You may be wondering why the standard OVP would sense at the output terminals instead of at the sense terminals. Probably the biggest reason for sensing at the output terminals is because that approach provides more reliable protection than sensing at the sense leads even though it is less accurate. The output terminals are the power-producing terminals.


If the sense leads become inadvertently shorted, the voltage at the output terminals would rise uncontrolled beyond the maximum rated output of the power supply. This uncontrolled high voltage could easily damage any device connected to the power supply’s output leads. So, sensing for an overvoltage condition at the output terminals makes sense. It may not be the most accurate way to protect the DUT, but it is the most reliable given all of the things that can go wrong, such as a wiring error or an internal fault in the power supply.

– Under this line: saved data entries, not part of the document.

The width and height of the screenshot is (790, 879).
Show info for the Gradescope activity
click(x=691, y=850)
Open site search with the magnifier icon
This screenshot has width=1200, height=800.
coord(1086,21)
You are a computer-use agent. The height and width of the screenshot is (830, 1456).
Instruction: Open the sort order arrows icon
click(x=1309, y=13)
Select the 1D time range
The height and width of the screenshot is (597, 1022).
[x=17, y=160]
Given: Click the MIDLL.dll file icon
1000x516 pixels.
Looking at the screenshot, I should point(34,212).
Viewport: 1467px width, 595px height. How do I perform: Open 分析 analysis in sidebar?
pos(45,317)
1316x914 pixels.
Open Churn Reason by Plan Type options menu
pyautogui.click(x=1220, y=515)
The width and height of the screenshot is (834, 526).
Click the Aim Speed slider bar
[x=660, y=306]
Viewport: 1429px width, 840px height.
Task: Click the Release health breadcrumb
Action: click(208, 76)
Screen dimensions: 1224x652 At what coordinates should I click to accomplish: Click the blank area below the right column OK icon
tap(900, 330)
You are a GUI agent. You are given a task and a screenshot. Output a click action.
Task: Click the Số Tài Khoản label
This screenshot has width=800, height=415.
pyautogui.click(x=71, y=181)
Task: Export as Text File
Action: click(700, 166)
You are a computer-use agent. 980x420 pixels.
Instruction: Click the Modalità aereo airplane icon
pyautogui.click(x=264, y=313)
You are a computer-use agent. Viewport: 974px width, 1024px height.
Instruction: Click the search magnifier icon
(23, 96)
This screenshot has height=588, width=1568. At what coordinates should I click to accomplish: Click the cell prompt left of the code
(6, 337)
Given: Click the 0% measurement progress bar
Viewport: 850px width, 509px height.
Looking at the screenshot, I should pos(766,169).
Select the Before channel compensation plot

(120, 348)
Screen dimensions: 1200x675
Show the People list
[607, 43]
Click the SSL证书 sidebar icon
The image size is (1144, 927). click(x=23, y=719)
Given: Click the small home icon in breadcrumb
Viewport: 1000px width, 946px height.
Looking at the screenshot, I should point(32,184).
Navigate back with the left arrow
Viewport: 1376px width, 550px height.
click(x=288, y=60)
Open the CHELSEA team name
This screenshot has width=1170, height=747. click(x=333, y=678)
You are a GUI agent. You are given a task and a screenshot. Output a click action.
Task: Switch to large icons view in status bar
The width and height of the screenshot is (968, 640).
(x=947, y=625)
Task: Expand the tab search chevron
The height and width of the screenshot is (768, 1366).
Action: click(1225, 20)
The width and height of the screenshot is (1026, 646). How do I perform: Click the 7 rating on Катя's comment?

3. Remote sensing can affect load regulation performance

The voltage load effect specification tells you the maximum amount you can expect the output voltage to change when you change the load current. In addition to the voltage load effect specification, some power supplies have an additional statement in the remote sensing capabilities section about changes to the voltage load effect spec when using remote sensing. These changes are sometimes referred to as load regulation degradation.


For example, the Keysight 6642A power supply (20 V, 10 A, 200 W) has a voltage load regulation specification of 2 mV. This means that for any load current change between 0 A and 10 A, the output voltage will change by no more than 2 mV. Also included in the 6642A remote sensing capability spec is a statement about load regulation. It says that for each 1-volt change in the + output lead, you must add 3 mV to the load regulation spec. For example, if you were remote sensing and you had 0.1 ohms of resistance in your + output load lead (this could be due to the total resistance of the wire, connectors, and any relays you may have in series with the + output terminal) and you were running 10 A through the 0.1 ohms, you would have a voltage drop of 10 A x 0.1 ohms = 1 V on the + output lead. This would add 3 mV to the load regulation spec of 2 mV for a total of 5 mV.


When you are choosing a power supply, if you want the output voltage to be well regulated at your load, be sure to consider all the specifications that will affect the voltage. Be aware that as your load current changes, the voltage can change as described by the load effect spec. Additionally, if you use remote sensing, the load effect could be more pronounced as described in the remote sensing capability section (or elsewhere). Be sure to choose a power supply that is fully specified so you are not surprised by these effects when they occur.



Remote sense is used to regulate the set voltage at the DUT, compensating for any loss in your leads. Using remote sense will have an impact on regulation performance, which should be considered along with the benefit of compensating for the voltage drop in your leads. Overvoltage protection at the power supply outputs should be used in conjunction with remote sense to protect the DUT.